TASK BRIEF >>
Render every one of the lines below as a Markdown table with a row number in the "No." column and the line itself in the "Line" column, leaving out blank lines.

RECORDS TO PROCESS >>
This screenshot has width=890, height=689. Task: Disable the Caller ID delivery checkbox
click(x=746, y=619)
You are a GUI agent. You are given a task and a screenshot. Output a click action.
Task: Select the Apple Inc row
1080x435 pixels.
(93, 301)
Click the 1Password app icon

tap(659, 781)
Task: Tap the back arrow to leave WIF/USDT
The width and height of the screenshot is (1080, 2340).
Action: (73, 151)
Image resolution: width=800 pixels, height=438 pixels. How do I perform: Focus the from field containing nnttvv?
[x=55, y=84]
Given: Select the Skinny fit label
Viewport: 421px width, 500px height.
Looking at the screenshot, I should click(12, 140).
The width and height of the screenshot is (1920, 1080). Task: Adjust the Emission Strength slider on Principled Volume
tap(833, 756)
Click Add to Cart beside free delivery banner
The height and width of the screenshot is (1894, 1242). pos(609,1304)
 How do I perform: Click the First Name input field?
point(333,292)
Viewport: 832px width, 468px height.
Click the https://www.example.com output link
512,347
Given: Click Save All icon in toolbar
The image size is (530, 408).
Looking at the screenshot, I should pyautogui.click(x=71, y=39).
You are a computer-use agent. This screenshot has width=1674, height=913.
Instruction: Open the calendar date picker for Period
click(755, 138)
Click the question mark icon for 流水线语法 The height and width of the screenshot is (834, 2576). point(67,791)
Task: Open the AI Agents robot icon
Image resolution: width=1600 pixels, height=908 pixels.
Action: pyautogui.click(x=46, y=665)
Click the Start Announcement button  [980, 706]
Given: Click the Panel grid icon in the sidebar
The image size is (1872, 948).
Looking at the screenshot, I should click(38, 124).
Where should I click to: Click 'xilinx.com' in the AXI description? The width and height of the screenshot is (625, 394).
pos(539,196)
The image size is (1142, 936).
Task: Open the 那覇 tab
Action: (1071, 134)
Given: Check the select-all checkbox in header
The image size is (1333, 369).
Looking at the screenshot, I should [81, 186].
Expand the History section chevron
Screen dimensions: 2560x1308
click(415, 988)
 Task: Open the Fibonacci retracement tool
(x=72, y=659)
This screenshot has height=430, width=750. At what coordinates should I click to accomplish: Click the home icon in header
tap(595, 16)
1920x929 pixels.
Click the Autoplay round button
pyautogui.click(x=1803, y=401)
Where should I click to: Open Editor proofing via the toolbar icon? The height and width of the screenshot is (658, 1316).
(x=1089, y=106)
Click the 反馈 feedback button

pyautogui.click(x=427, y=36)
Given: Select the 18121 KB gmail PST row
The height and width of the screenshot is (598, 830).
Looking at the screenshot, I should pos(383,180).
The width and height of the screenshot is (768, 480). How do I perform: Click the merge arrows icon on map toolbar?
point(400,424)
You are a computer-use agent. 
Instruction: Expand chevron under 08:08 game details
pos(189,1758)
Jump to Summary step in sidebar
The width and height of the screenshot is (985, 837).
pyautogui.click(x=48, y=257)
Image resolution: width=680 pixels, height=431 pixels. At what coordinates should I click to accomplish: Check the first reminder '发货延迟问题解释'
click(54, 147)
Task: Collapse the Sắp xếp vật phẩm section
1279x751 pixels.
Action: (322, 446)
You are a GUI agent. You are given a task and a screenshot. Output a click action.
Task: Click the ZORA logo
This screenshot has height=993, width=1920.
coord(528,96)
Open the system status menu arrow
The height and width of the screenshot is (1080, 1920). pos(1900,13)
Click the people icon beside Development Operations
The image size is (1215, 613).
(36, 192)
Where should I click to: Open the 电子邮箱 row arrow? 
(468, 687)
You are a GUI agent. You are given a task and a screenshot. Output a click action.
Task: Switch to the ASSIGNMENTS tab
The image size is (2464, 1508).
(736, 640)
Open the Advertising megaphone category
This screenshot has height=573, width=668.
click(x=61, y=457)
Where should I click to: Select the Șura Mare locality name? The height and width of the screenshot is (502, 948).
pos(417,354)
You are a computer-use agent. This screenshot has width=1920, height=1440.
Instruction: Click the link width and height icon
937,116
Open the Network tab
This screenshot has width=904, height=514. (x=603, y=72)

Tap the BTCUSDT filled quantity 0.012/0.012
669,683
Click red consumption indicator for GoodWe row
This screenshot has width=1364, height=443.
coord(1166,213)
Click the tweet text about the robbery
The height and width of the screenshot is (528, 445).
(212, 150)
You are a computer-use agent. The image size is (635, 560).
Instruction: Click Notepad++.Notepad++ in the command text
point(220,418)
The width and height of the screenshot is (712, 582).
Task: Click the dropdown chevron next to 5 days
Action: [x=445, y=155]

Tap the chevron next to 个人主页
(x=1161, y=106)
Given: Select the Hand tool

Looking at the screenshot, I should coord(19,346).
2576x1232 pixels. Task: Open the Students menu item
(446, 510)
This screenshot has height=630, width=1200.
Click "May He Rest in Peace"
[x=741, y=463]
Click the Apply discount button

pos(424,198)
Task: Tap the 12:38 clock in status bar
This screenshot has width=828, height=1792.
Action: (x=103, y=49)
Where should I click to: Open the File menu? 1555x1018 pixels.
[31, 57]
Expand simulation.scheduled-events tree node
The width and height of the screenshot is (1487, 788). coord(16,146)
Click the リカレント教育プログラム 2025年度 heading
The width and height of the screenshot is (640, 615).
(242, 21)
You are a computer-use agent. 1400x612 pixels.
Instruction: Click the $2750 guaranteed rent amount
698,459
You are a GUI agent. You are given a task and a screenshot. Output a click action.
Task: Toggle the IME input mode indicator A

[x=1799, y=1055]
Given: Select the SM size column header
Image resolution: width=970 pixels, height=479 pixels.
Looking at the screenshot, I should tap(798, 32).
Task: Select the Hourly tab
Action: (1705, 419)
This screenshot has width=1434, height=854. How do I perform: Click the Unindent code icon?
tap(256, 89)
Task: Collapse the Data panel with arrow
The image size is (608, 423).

OUTPUT >>
| No. | Line |
|---|---|
| 1 | This screenshot has width=890, height=689. Task: Disable the Caller ID delivery checkbox |
| 2 | click(x=746, y=619) |
| 3 | You are a GUI agent. You are given a task and a screenshot. Output a click action. |
| 4 | Task: Select the Apple Inc row |
| 5 | 1080x435 pixels. |
| 6 | (93, 301) |
| 7 | Click the 1Password app icon |
| 8 | tap(659, 781) |
| 9 | Task: Tap the back arrow to leave WIF/USDT |
| 10 | The width and height of the screenshot is (1080, 2340). |
| 11 | Action: (73, 151) |
| 12 | Image resolution: width=800 pixels, height=438 pixels. How do I perform: Focus the from field containing nnttvv? |
| 13 | [x=55, y=84] |
| 14 | Given: Select the Skinny fit label |
| 15 | Viewport: 421px width, 500px height. |
| 16 | Looking at the screenshot, I should click(12, 140). |
| 17 | The width and height of the screenshot is (1920, 1080). Task: Adjust the Emission Strength slider on Principled Volume |
| 18 | tap(833, 756) |
| 19 | Click Add to Cart beside free delivery banner |
| 20 | The height and width of the screenshot is (1894, 1242). pos(609,1304) |
| 21 |  How do I perform: Click the First Name input field? |
| 22 | point(333,292) |
| 23 | Viewport: 832px width, 468px height. |
| 24 | Click the https://www.example.com output link |
| 25 | 512,347 |
| 26 | Given: Click Save All icon in toolbar |
| 27 | The image size is (530, 408). |
| 28 | Looking at the screenshot, I should pyautogui.click(x=71, y=39). |
| 29 | You are a computer-use agent. This screenshot has width=1674, height=913. |
| 30 | Instruction: Open the calendar date picker for Period |
| 31 | click(755, 138) |
| 32 | Click the question mark icon for 流水线语法 The height and width of the screenshot is (834, 2576). point(67,791) |
| 33 | Task: Open the AI Agents robot icon |
| 34 | Image resolution: width=1600 pixels, height=908 pixels. |
| 35 | Action: pyautogui.click(x=46, y=665) |
| 36 | Click the Start Announcement button  [980, 706] |
| 37 | Given: Click the Panel grid icon in the sidebar |
| 38 | The image size is (1872, 948). |
| 39 | Looking at the screenshot, I should click(38, 124). |
| 40 | Where should I click to: Click 'xilinx.com' in the AXI description? The width and height of the screenshot is (625, 394). |
| 41 | pos(539,196) |
| 42 | The image size is (1142, 936). |
| 43 | Task: Open the 那覇 tab |
| 44 | Action: (1071, 134) |
| 45 | Given: Check the select-all checkbox in header |
| 46 | The image size is (1333, 369). |
| 47 | Looking at the screenshot, I should [81, 186]. |
| 48 | Expand the History section chevron |
| 49 | Screen dimensions: 2560x1308 |
| 50 | click(415, 988) |
| 51 |  Task: Open the Fibonacci retracement tool |
| 52 | (x=72, y=659) |
| 53 | This screenshot has height=430, width=750. At what coordinates should I click to accomplish: Click the home icon in header |
| 54 | tap(595, 16) |
| 55 | 1920x929 pixels. |
| 56 | Click the Autoplay round button |
| 57 | pyautogui.click(x=1803, y=401) |
| 58 | Where should I click to: Open Editor proofing via the toolbar icon? The height and width of the screenshot is (658, 1316). |
| 59 | (x=1089, y=106) |
| 60 | Click the 反馈 feedback button |
| 61 | pyautogui.click(x=427, y=36) |
| 62 | Given: Select the 18121 KB gmail PST row |
| 63 | The height and width of the screenshot is (598, 830). |
| 64 | Looking at the screenshot, I should pos(383,180). |
| 65 | The width and height of the screenshot is (768, 480). How do I perform: Click the merge arrows icon on map toolbar? |
| 66 | point(400,424) |
| 67 | You are a computer-use agent.  |
| 68 | Instruction: Expand chevron under 08:08 game details |
| 69 | pos(189,1758) |
| 70 | Jump to Summary step in sidebar |
| 71 | The width and height of the screenshot is (985, 837). |
| 72 | pyautogui.click(x=48, y=257) |
| 73 | Image resolution: width=680 pixels, height=431 pixels. At what coordinates should I click to accomplish: Check the first reminder '发货延迟问题解释' |
| 74 | click(54, 147) |
| 75 | Task: Collapse the Sắp xếp vật phẩm section |
| 76 | 1279x751 pixels. |
| 77 | Action: (322, 446) |
| 78 | You are a GUI agent. You are given a task and a screenshot. Output a click action. |
| 79 | Task: Click the ZORA logo |
| 80 | This screenshot has height=993, width=1920. |
| 81 | coord(528,96) |
| 82 | Open the system status menu arrow |
| 83 | The height and width of the screenshot is (1080, 1920). pos(1900,13) |
| 84 | Click the people icon beside Development Operations |
| 85 | The image size is (1215, 613). |
| 86 | (36, 192) |
| 87 | Where should I click to: Open the 电子邮箱 row arrow?  |
| 88 | (468, 687) |
| 89 | You are a GUI agent. You are given a task and a screenshot. Output a click action. |
| 90 | Task: Switch to the ASSIGNMENTS tab |
| 91 | The image size is (2464, 1508). |
| 92 | (736, 640) |
| 93 | Open the Advertising megaphone category |
| 94 | This screenshot has height=573, width=668. |
| 95 | click(x=61, y=457) |
| 96 | Where should I click to: Select the Șura Mare locality name? The height and width of the screenshot is (502, 948). |
| 97 | pos(417,354) |
| 98 | You are a computer-use agent. This screenshot has width=1920, height=1440. |
| 99 | Instruction: Click the link width and height icon |
| 100 | 937,116 |
| 101 | Open the Network tab |
| 102 | This screenshot has width=904, height=514. (x=603, y=72) |
| 103 | Tap the BTCUSDT filled quantity 0.012/0.012 |
| 104 | 669,683 |
| 105 | Click red consumption indicator for GoodWe row |
| 106 | This screenshot has width=1364, height=443. |
| 107 | coord(1166,213) |
| 108 | Click the tweet text about the robbery |
| 109 | The height and width of the screenshot is (528, 445). |
| 110 | (212, 150) |
| 111 | You are a computer-use agent. The image size is (635, 560). |
| 112 | Instruction: Click Notepad++.Notepad++ in the command text |
| 113 | point(220,418) |
| 114 | The width and height of the screenshot is (712, 582). |
| 115 | Task: Click the dropdown chevron next to 5 days |
| 116 | Action: [x=445, y=155] |
| 117 | Tap the chevron next to 个人主页 |
| 118 | (x=1161, y=106) |
| 119 | Given: Select the Hand tool |
| 120 | Looking at the screenshot, I should coord(19,346). |
| 121 | 2576x1232 pixels. Task: Open the Students menu item |
| 122 | (446, 510) |
| 123 | This screenshot has height=630, width=1200. |
| 124 | Click "May He Rest in Peace" |
| 125 | [x=741, y=463] |
| 126 | Click the Apply discount button |
| 127 | pos(424,198) |
| 128 | Task: Tap the 12:38 clock in status bar |
| 129 | This screenshot has width=828, height=1792. |
| 130 | Action: (x=103, y=49) |
| 131 | Where should I click to: Open the File menu? 1555x1018 pixels. |
| 132 | [31, 57] |
| 133 | Expand simulation.scheduled-events tree node |
| 134 | The width and height of the screenshot is (1487, 788). coord(16,146) |
| 135 | Click the リカレント教育プログラム 2025年度 heading |
| 136 | The width and height of the screenshot is (640, 615). |
| 137 | (242, 21) |
| 138 | You are a computer-use agent. 1400x612 pixels. |
| 139 | Instruction: Click the $2750 guaranteed rent amount |
| 140 | 698,459 |
| 141 | You are a GUI agent. You are given a task and a screenshot. Output a click action. |
| 142 | Task: Toggle the IME input mode indicator A |
| 143 | [x=1799, y=1055] |
| 144 | Given: Select the SM size column header |
| 145 | Image resolution: width=970 pixels, height=479 pixels. |
| 146 | Looking at the screenshot, I should tap(798, 32). |
| 147 | Task: Select the Hourly tab |
| 148 | Action: (1705, 419) |
| 149 | This screenshot has width=1434, height=854. How do I perform: Click the Unindent code icon? |
| 150 | tap(256, 89) |
| 151 | Task: Collapse the Data panel with arrow |
| 152 | The image size is (608, 423). |